In Python, it’s feedparser plus about fifteen lines.
If you prefer Cloudflare Workers, LangChain’s RSS document loader, Make, or just plain cron and curl, all of those work too. RSS is universal — whatever framework you’re using already knows how to consume it.
Now when the agent starts work each morning, it loads its memory (its own history) and its knowledge (yesterday’s curated SEO updates). It’s working with 24-hour-old context instead of 18-month-old training data. That’s a meaningful upgrade for almost no ongoing effort.
The MCP Angle
If you’re building agents in 2026, the most interesting wiring isn’t a daily cron job. It’s wrapping the hub as an MCP server.
The pattern looks like this: build a small MCP server that exposes two tools to the agent. Something like get_recent_knowledge(topic, since) and search_knowledge(query). Behind those tools, hit the WordPress REST API or the RSS feeds directly.
Now your agent decides when to pull, what topic to ask about, and how far back to look. The knowledge layer becomes native to the agent stack instead of bolted on with a cron job. You get on-demand knowledge access without paying search API prices, because you’re hitting your own VPS.
This is the version of the pattern that finally makes it click for agent builders who’ve never touched a CMS in their life. The CMS is implementation detail. The MCP server is the interface.
Common Mistakes
A few things I’ve seen people get wrong:
- Subscribing to the firehose feed instead of category feeds. You’ll drown the agent in noise and double its inference bill. Always subscribe to curated subsets.
- Skipping the curation step. “I’ll just feed all 30 sources directly.” No. Half of any 30-source feed is PR fluff. Curation is the entire value proposition.
- Storing full articles instead of summaries. The agent doesn’t need 3,000 words on every algorithm update. It needs the gist, indexed by date and topic.
- Forgetting to deduplicate across sources. The same news shows up in eight places. WP RSS Aggregator deduplicates by URL by default — make sure it’s on.
- Running the agent on every new item instead of batching daily. Most niches don’t move that fast. Daily is fine. Hourly is paranoid.
The Bigger Pattern
Once you separate memory from knowledge, you start seeing the gap in every agent you build. It’s not just SEO. Crypto agents, market intel agents, product research agents, customer support agents, competitive tracking agents — all of them benefit from a knowledge layer that updates daily and a memory layer that updates per session.
The agents that win in 2026 won’t be the ones with the biggest memory. They’ll be the ones with the best knowledge supply chain. And right now, that supply chain is something you have to build yourself, because nobody’s shipping it as a product yet.

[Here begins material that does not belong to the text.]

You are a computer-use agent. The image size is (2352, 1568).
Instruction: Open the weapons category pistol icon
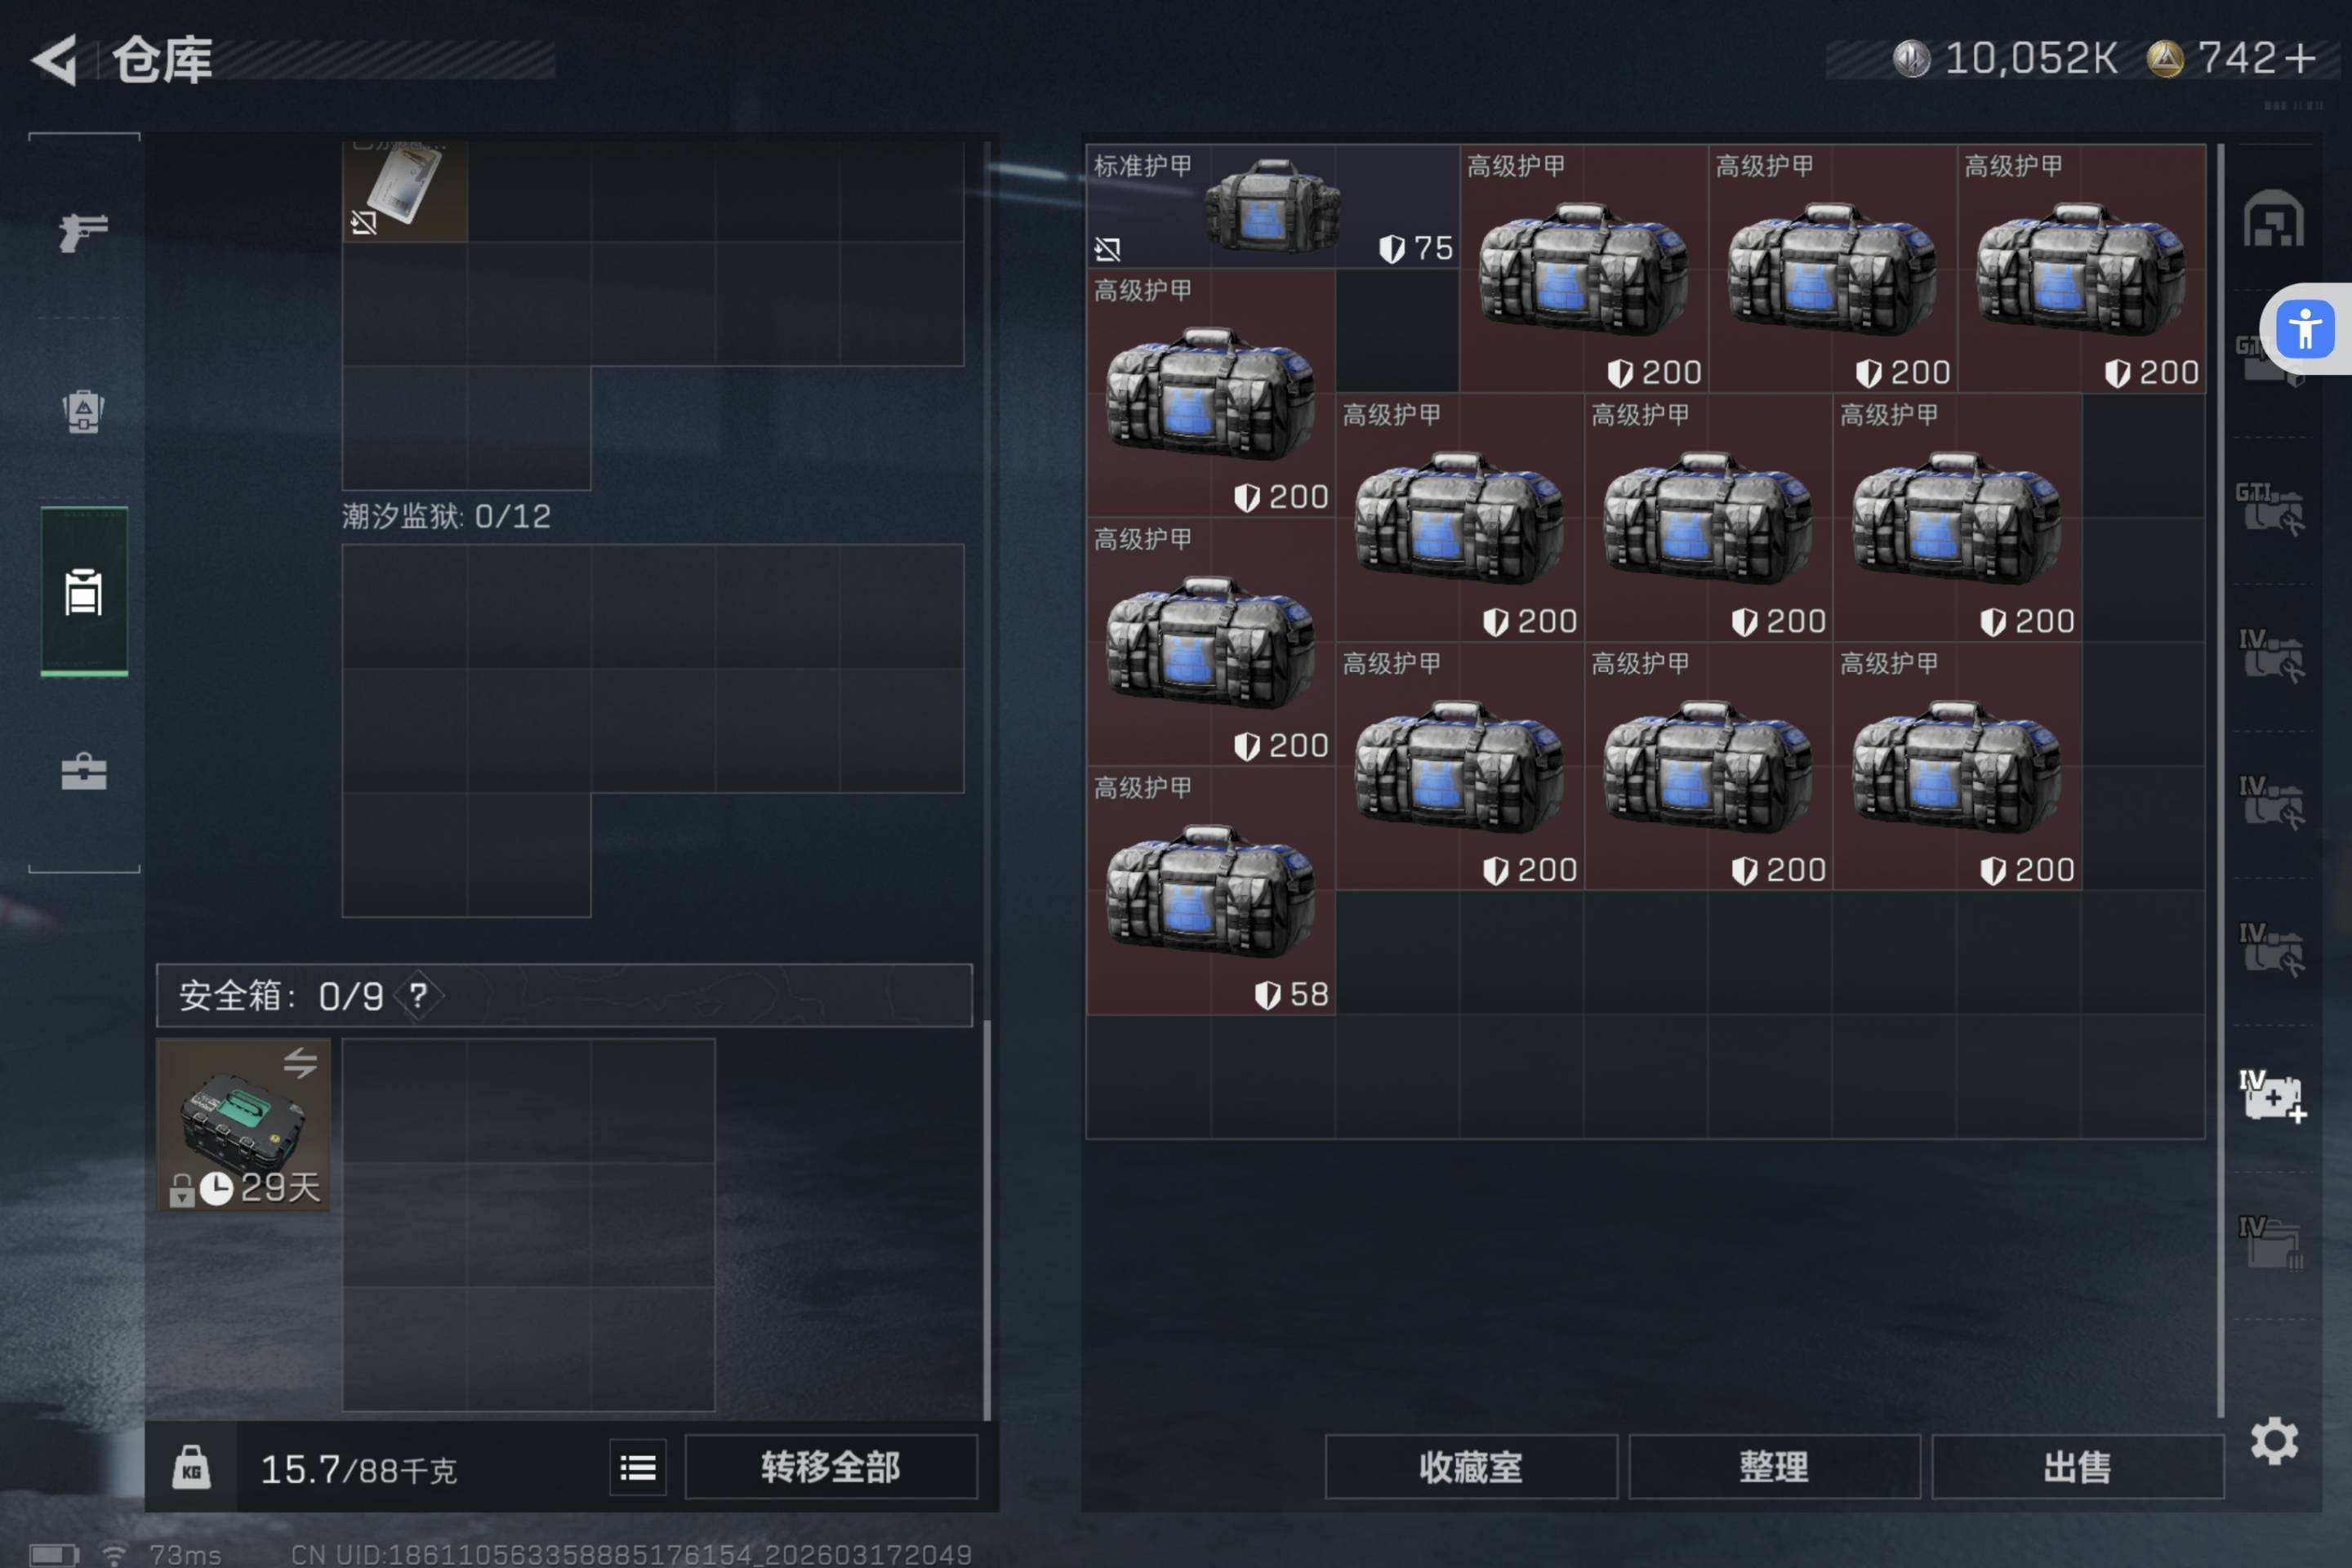pos(84,233)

A curated RSS hub on WordPress is the simplest version of that supply chain I’ve found. If you build agents and you don’t have a knowledge layer separate from your memory layer, build one this weekend. Pick an agent you’ve already shipped, pick the niche it’s supposed to be expert in, spin up WordPress, point WP RSS Aggregator at twenty sources, and wire the curated feed into the agent. An afternoon of work for a permanent upgrade in how current the agent’s worldview stays.
We do a lot of this kind of plumbing at AgentVania for clients who want their agents to actually know what’s happening in their industry. Whether you build it yourself or hand it off, the principle holds: separate memory from knowledge, build a clean source of truth for the knowledge side, and let the agent spend its tokens on the work it’s actually good at.